Aware that my curiosity might be the end of me, I knew I wouldn’t stop asking questions about that planet and its Reaper abandonment. Luckily, I had a direct line to Rudolph. All I could do for now was get Soul, Widow, and Phantom together for a search mission, while praying that Seeley would be in touch again soon.
Lumi
I’d lost Acantha to the Thieron challenge, and it had nearly broken me. Nethissis’s death was infinitely worse. The sigh of relief I’d breathed upon her surviving the Hermessi war had now come back to pummel me into the ground, each blow more painful than the previous.
My heart ached in a way that made my eyes sting and every inhalation downright agonizing, and there was nothing I could do to move past this. It was done. Nethissis had been killed, and regardless of what the Aeternae had suggested, I refused to believe that a damn venomous fox had been the one to topple her. No. Not my Nethissis.
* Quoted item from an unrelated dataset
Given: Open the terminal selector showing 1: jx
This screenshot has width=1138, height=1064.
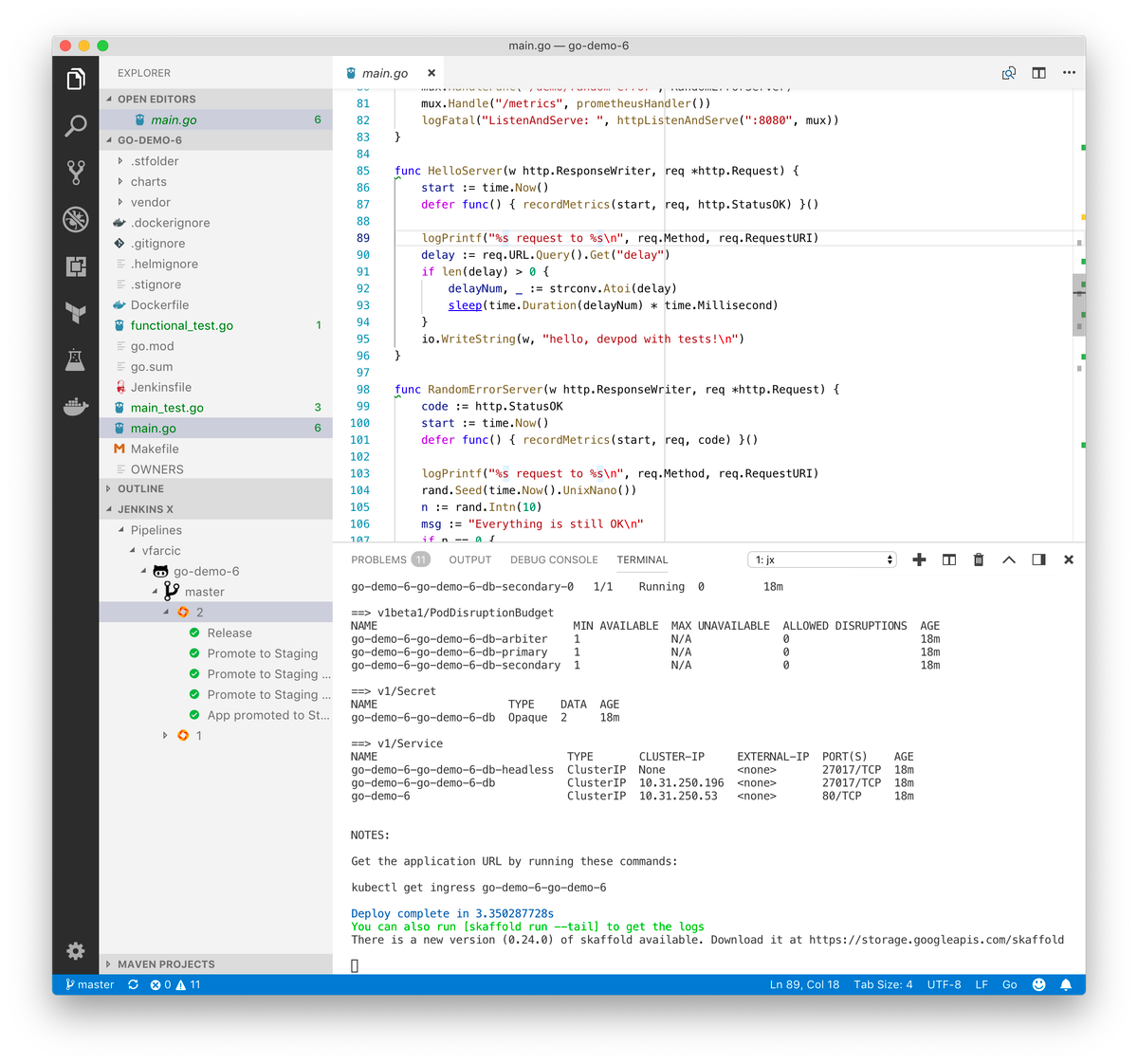Looking at the screenshot, I should (x=820, y=559).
I chose to focus on setting the record straight for her, instead of mourning. I refused to spend a single second grieving, not ready to surrender to my emotions just yet. There was too much torment waiting just around the corner, and if I were to cave in, I’d fall apart at the seams, unable to ever pick myself back up again.
With this investigative mindset, I made myself unavailable to the rest of GASP. Ben and River had offered to stay with me, as had Kailani and my other apprentices, but I’d shut everyone out. As far as GASP was concerned, I was in my summer home, a couple of miles down from Stonewall, grieving and processing what had happened. Of course, I was lying through my teeth, but the fewer people who knew about my intentions, the better.
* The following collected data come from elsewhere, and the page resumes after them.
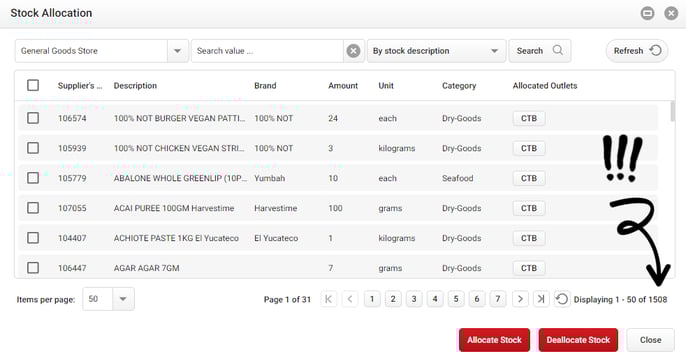Jump to the last page
The image size is (686, 363).
click(x=541, y=299)
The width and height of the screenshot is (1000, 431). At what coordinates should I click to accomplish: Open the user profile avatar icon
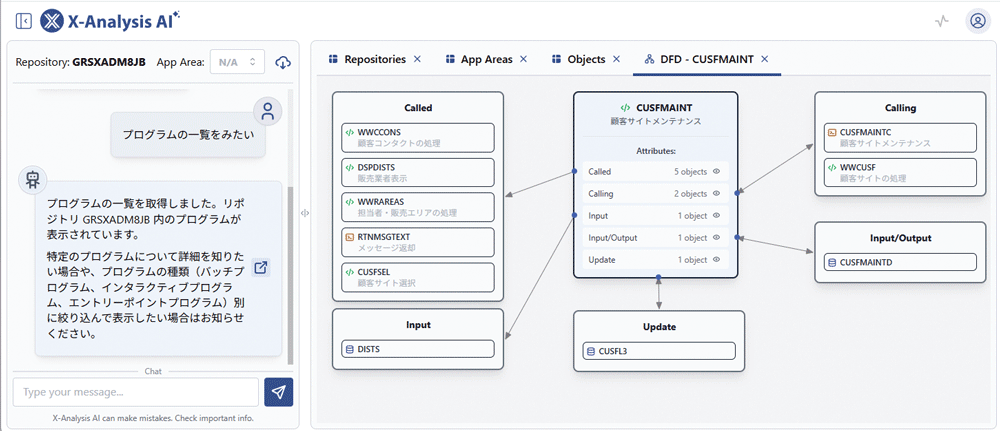(977, 21)
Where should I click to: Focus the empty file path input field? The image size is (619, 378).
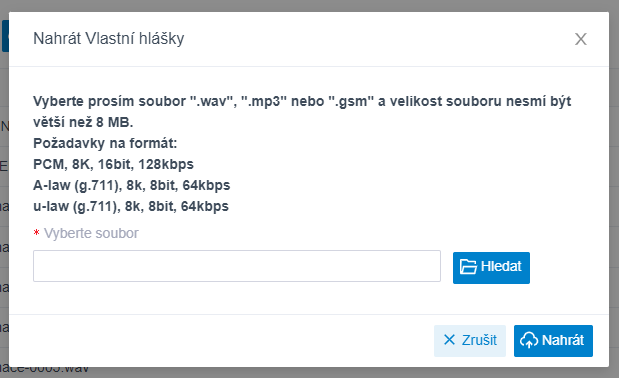(237, 266)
What I was about to do could imperil Derek and Sofia’s mission as well, and that was one of the things I aimed to avoid. Secrecy was paramount if I was to get any closer to the truth behind Nethissis’s death.
The summer house was something I hadn’t considered having before the Hermessi apocalypse. I’d never thought I’d need a place away from the world, far from the madding crowd and neatly carved into the shore’s massive, gray stone wall. I’d built it with the help of a couple of Bajang boys, and it was connected to both the mainland, through a series of narrow steps, and to the rocky beach below.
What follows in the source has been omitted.